Who Should Not Use GLP-1 Alternatives
- Personal or family history of medullary thyroid carcinoma (MTC) or MEN 2: Avoid all GLP-1s
- Severe gastroparesis: Avoid all GLP-1s
- Active pancreatitis or recent history: Avoid GLP-1s
- Pregnancy or trying to conceive within 2 months: Avoid all GLP-1s
- Type 1 diabetes: GLP-1s are not a substitute for insulin
- Children under 12: Most alternatives are not approved; Wegovy is approved for adolescents 12+
- Severe kidney disease: Requires specialist guidance
- Active eating disorder: All appetite-suppressing drugs risk worsening the condition
The Cost Picture: What You'll Actually Pay
US cost without insurance for 1 month, retail:
- Ozempic: $900-1,200
- Zepbound: $500-1,100 (manufacturer savings card can reduce significantly)
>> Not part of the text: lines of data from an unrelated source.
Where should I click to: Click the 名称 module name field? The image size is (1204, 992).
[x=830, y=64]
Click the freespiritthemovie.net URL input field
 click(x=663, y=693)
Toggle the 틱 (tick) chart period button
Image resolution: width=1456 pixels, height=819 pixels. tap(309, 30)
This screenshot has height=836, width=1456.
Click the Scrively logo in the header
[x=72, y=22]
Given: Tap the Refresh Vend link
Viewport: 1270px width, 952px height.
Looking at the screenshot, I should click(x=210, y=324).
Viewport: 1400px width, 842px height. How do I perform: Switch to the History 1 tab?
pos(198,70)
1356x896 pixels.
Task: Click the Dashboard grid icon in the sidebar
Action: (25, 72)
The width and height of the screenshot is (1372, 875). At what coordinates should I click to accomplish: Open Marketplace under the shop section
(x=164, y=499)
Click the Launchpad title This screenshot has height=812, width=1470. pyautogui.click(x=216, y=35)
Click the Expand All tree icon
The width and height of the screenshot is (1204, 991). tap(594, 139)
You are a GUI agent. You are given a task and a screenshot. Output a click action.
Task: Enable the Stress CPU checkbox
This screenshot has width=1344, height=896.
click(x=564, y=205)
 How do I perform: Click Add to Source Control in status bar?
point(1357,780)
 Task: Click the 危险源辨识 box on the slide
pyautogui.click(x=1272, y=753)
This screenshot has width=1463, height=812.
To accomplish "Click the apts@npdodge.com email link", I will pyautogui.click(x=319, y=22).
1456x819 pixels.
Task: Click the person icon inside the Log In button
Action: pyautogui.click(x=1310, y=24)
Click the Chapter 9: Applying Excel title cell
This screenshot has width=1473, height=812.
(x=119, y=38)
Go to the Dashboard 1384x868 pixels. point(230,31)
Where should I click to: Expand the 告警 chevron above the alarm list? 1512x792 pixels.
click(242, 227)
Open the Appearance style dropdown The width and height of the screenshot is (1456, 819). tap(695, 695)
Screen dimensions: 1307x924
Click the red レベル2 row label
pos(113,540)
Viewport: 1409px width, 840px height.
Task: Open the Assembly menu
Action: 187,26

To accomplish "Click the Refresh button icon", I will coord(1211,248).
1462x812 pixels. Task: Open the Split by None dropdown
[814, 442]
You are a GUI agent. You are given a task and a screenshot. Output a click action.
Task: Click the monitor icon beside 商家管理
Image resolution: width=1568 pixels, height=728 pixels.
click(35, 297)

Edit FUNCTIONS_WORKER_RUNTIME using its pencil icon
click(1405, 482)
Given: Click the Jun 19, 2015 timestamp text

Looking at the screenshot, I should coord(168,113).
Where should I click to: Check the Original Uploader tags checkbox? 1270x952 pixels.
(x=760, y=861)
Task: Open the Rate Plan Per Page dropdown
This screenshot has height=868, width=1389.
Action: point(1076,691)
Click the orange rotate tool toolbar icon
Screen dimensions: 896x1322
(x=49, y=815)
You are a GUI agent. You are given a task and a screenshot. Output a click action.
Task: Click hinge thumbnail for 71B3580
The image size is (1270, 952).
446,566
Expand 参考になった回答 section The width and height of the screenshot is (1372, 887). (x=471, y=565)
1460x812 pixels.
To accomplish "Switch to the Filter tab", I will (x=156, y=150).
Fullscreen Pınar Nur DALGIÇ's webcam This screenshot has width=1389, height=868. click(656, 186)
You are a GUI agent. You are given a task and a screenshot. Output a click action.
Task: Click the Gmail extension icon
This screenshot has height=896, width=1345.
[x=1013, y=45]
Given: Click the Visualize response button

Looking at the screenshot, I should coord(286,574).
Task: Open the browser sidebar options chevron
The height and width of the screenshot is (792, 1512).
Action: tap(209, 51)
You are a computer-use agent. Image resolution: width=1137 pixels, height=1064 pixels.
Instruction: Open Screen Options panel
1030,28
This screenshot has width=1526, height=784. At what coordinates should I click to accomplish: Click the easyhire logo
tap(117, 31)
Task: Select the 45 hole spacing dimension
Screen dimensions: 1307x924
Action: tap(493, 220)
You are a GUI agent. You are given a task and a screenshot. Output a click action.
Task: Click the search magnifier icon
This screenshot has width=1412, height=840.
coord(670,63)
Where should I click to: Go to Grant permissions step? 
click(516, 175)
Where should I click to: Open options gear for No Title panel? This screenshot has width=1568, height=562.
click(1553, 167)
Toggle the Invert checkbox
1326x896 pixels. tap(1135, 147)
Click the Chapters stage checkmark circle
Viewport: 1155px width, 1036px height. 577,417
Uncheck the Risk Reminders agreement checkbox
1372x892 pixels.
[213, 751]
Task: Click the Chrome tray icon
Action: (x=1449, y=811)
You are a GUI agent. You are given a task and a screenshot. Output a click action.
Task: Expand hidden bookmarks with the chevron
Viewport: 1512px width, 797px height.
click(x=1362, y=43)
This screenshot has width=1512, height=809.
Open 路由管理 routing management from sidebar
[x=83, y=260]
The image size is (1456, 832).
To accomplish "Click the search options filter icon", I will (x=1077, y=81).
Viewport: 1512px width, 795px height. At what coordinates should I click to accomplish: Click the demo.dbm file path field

- Wegovy: $1,000-1,300 (similar savings card)
- Mounjaro: $1,000-1,200
- Saxenda: $1,300-1,500
- Victoza: $500-1,000
- Trulicity: $900-1,000
- Rybelsus: $900-1,000
- Qsymia: $200-300
- Contrave: $100-300
- Metformin (generic): $5-20
- Compounded semaglutide (where available): $200-400
- Research-grade retatrutide: $150-300
- Research-grade semaglutide: $100-200
- Berberine (OTC): $20-40
Insurance coverage patterns: Most plans cover Ozempic, Mounjaro, Trulicity, Victoza, and Rybelsus for diabetes. Coverage for weight-loss indications (Wegovy, Zepbound, Saxenda, Qsymia, Contrave) is much more variable and often requires prior authorization and documented BMI thresholds.